On or about May 24, 1957, the vessel was given its first test run with the new Hercules engine. The engine attained a speed of 1500 rpms and, at that speed, the fresh water cooling system temperature attained 200 degrees. Incomplete combustion resulted in the emission of black smoke from its smoke stack. A service check by Charles J. Schwanbeck, defendant Metalweld’s engineer, revealed the cooling system to be in proper order and function, and that the engine was running free, without any drag back to the propeller joint. He concluded that the propeller was too large, thereby absorbing the full power of the engine thrust before the engine could attain its factory rated maximum speed of 2100 rpms and, consequently, recommended that plaintiff purchase a Columbian 5 blade propeller. Captain Boudreau, principal figure of the plaintiff corporation, rejected this recommendation, preferring to use his old 3 blade propeller which had been used for a larger slow speed diesel engine, an Atlas, on a previous boat. Thereupon, Schwanbeck recommended a reduction in the size of the old Atlas propeller.

After the propeller diameter had been reduced on May 31, 1957 by someone other than defendants, selected by the plaintiff, a second test run was held on *861June 5th or 6th, 1957, and the engine attained a speed of 1600 rpms before the fresh water cooling system reached 200 degrees and black smoke emitted. Clarence McGirr, Hercules Field Service Engineer for 28 years, told Captain Boudreau on the second test run that the propeller, or wheel, although reduced to a 50 inch diameter with a 86 inch pitch, was still too large to enable the engine to attain rated maximum performance. Boudreau refused to make any further reduction in the size of the propeller. McGirr then advised a cut in the reduction gear ratio to 4% to 1. This was done.

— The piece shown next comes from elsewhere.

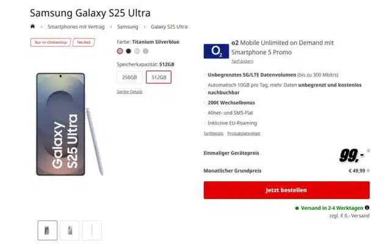Open the Tarifdetails link
This screenshot has height=244, width=390.
click(214, 134)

On a third test run in the latter part of June, 1957, the engine was able to attain a speed of 1925 rpms, over a period of ten minutes running with the throttle wide open, before a temperature rise of 200 degrees and black smoke emission. When the engine speed was dropped back to 1800 rpms, the cooling system temperature dropped to 185 degrees and the black smoke ceased. Following this run, representatives of both defendant companies recommended to Captain Boudreau that the propeller diameter be reduced further, in order to eliminate the propeller overload so that the engine could attain its rated speed of 2100 rpms. However, Captain Boudreau refused to have any further propeller diameter reduction made. There is testimony that he stated, rather colorfully, that he wasn’t going to swing a toy propeller on his boat. Metalweld insisted that for proper rated performance the reduction would have to be effected, and directed that the vessel remain at the Delaware Bay Shipbuilding Company until reduction was made. Captain Boudreau refused and had the engine governor set at 1800 rpms, at which speed the cooling' system had attained 185 degree on the third test run in June, 1957. The manufacturer’s recommended maximum speed for continuous operation as a work boat was 1700 rpms, which could vary depending upon the type of service and load haul. Captain Boudreau had the vessel released and placed in active commercial fishing service.

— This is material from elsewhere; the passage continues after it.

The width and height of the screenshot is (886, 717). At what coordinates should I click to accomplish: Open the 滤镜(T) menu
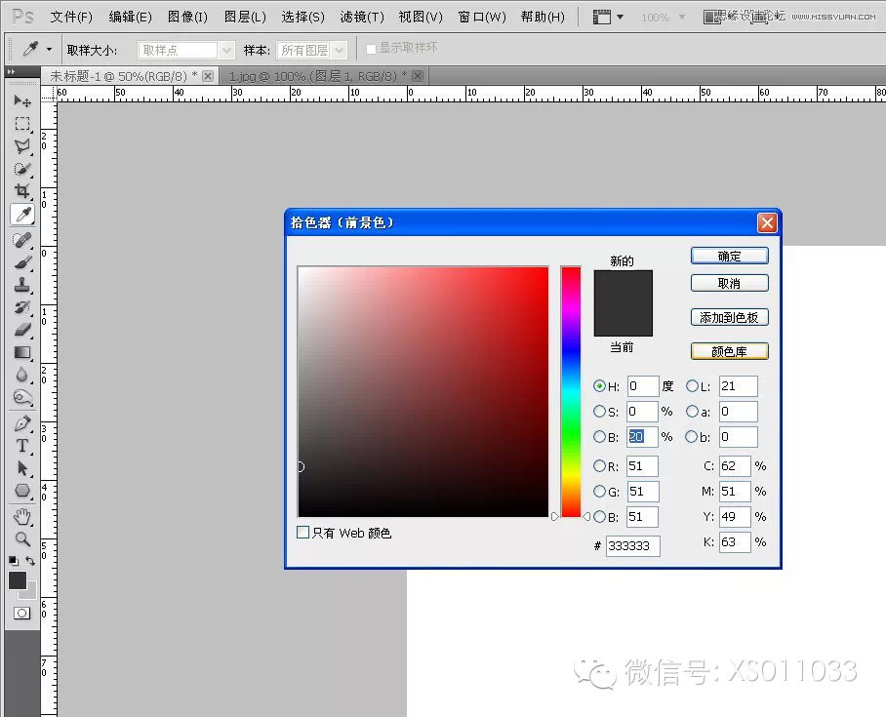[x=361, y=16]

In November, 1959, approximately two and a half years after engine installation, during which time it had been serviced and repaired by Metalweld as well as others, it broke down. Inspection by plaintiff disclosed that the engine’s cylinder liners were 0.0055 to 0.008 inches below the top surface of the engine block which, it contends, resulted in poor sealing with the gasket, by reason of defective design and manufacture causing engine failure with ensuing damages, including loss of profits.

The theories of liability advanced by plaintiff are substantially three: (a) sale by a manufacturer through Metal-weld, its distributor, to plaintiff of an engine expressly or impliedly warranted to be merchantable and fit for use as intended, but which engine was in fact defective and not fit for the use represented and intended; (b) that such defective engine was placed in the stream of trade by the manufacturer which led to its purchase by plaintiff in reliance upon its national promotional advertising expressly and impliedly warranting fitness for use, hence imposing strict tort liability upon the manufacturer; and (c) negligence in the design, manufacture or servicing of the engine, or a combination of these factors, which rendered the engine inherently dangerous.

Specifically and succinctly, it is the factual contention of plaintiff that the overheating of the engine at certain speeds caused its alleged damages; that such overheating resulted from defectively designed and manufactured cylinder sleeves, which were below the surface of the engine block, thus preventing proper gasket sealing, thereby premitting water from the cooling system to seep into the cylinder housing, causing engine damage.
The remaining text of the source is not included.